I am trying to pivot a dataframe with categorical features directly into a sparse matrix. My question is similar to this question, or this one, but my dataframe contains multiple categorical variables, so those approaches don't work.
This code currently works, but df.pivot()

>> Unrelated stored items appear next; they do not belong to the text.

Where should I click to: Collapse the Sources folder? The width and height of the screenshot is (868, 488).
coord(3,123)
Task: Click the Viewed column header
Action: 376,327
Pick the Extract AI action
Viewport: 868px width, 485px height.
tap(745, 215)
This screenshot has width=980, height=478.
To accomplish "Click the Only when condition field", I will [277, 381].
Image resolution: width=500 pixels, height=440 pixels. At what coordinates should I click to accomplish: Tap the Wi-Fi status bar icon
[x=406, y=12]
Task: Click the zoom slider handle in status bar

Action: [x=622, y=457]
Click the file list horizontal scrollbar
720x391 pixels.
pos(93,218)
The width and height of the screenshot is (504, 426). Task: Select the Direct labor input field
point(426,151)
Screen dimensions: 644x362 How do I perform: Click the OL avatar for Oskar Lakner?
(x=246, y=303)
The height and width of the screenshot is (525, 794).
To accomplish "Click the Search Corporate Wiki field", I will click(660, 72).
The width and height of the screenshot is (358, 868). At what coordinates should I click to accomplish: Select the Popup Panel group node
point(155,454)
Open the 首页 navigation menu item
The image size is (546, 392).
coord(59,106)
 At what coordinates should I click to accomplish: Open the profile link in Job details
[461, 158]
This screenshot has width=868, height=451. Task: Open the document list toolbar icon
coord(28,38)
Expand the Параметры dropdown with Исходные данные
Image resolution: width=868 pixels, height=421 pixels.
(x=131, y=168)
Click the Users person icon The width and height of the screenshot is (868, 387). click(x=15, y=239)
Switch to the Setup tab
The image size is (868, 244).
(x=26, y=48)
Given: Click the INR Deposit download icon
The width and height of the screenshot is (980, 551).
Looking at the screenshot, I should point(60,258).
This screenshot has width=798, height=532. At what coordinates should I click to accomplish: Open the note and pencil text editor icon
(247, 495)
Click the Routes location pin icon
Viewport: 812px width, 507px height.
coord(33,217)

works with a dense matrix and with my real dataset, I run out of RAM. Can you suggest a way to work with sparse matrices from the start?
import pandas as pd
from scipy.sparse import csr_matrix
from sklearn.preprocessing import OneHotEncoder
# Example dataframe
data = {
'id':[13,13,14,14,14,15],
'name':['alex', 'mary', 'alex', 'barry', 'john', 'john'],
'categ': ['dog', 'cat', 'dog', 'ant', 'fox', 'seal'],
'size': ['big', 'small', 'big', 'tiny', 'medium', 'big']
}
df = pd.DataFrame(data)
# Pivoting -- problematic step creating a huge dense matrix
pivot = df.pivot(index='id', columns='name', values=['categ','size']).fillna('-')
cols = pivot.columns.to_flat_index().str.join('_')
pivot.columns = cols
# One hot encoding into a sparse matrix
encoder = OneHotEncoder(sparse_output=True)
pivot_enc = encoder.fit_transform(pivot)
pivot = pd.DataFrame.sparse.from_spmatrix(
pivot_enc, columns=encoder.get_feature_names_out())
print(pivot.dtypes)
Thanks for help!